**Task details:**
List each line in the rows below that contains the string "image", matching case exactly.

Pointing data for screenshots
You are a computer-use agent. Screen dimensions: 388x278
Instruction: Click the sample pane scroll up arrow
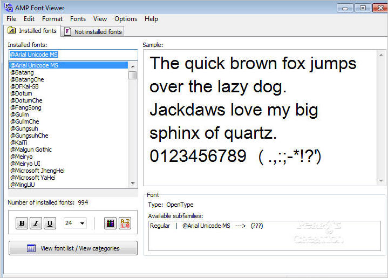382,55
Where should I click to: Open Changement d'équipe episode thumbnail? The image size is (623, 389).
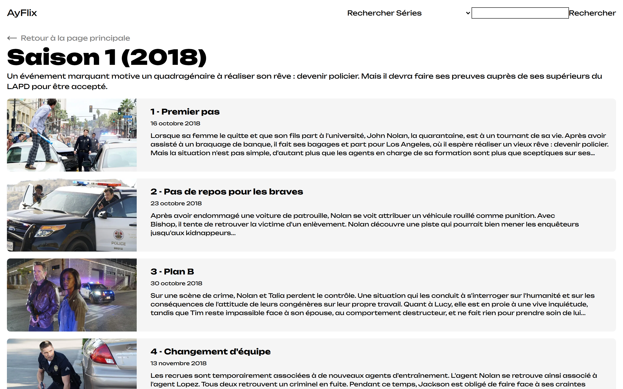point(72,364)
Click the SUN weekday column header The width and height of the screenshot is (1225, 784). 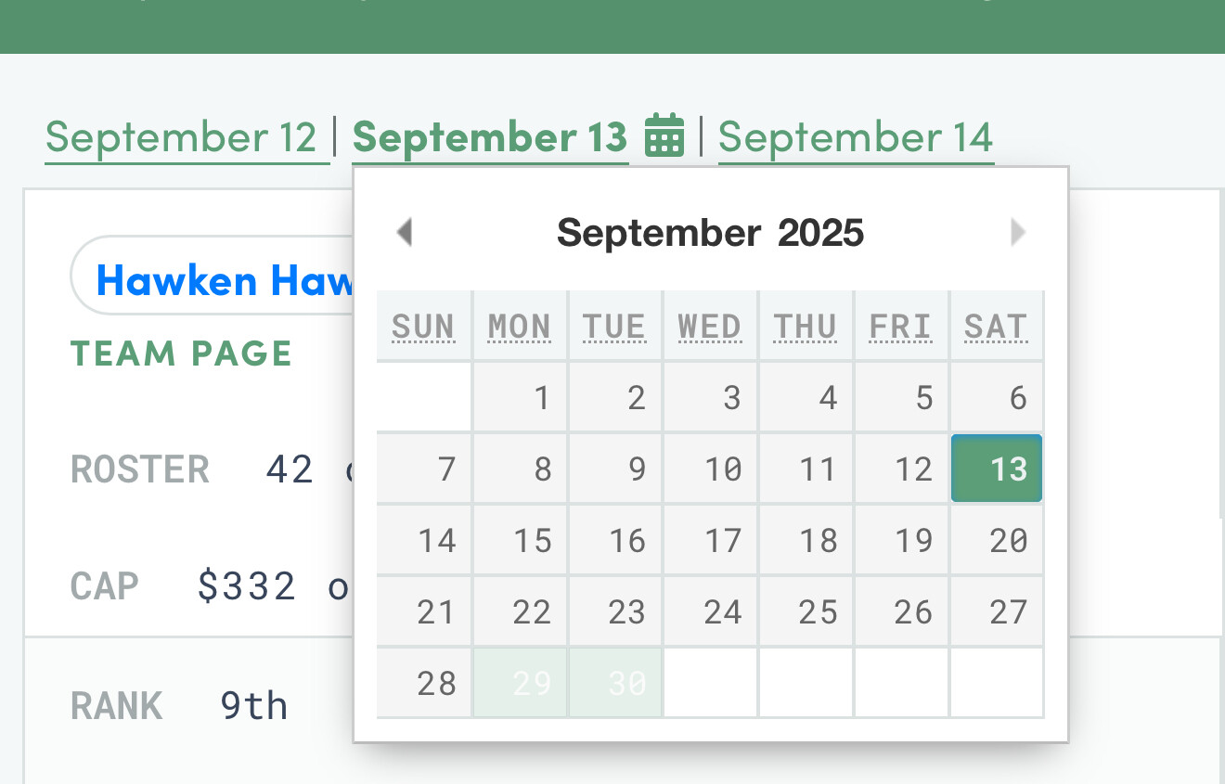click(x=423, y=327)
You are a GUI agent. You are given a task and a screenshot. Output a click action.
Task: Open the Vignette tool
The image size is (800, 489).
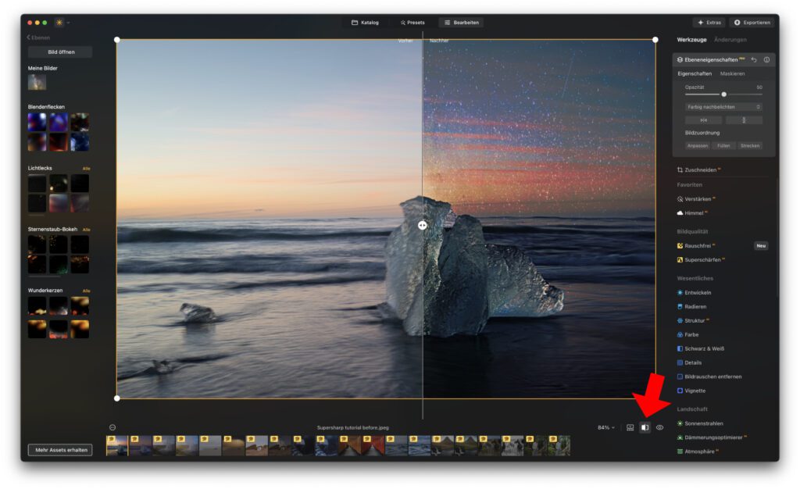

**Task response:**
Where should I click to: Open Changement d'équipe episode thumbnail? The image size is (623, 389).
The image size is (800, 489).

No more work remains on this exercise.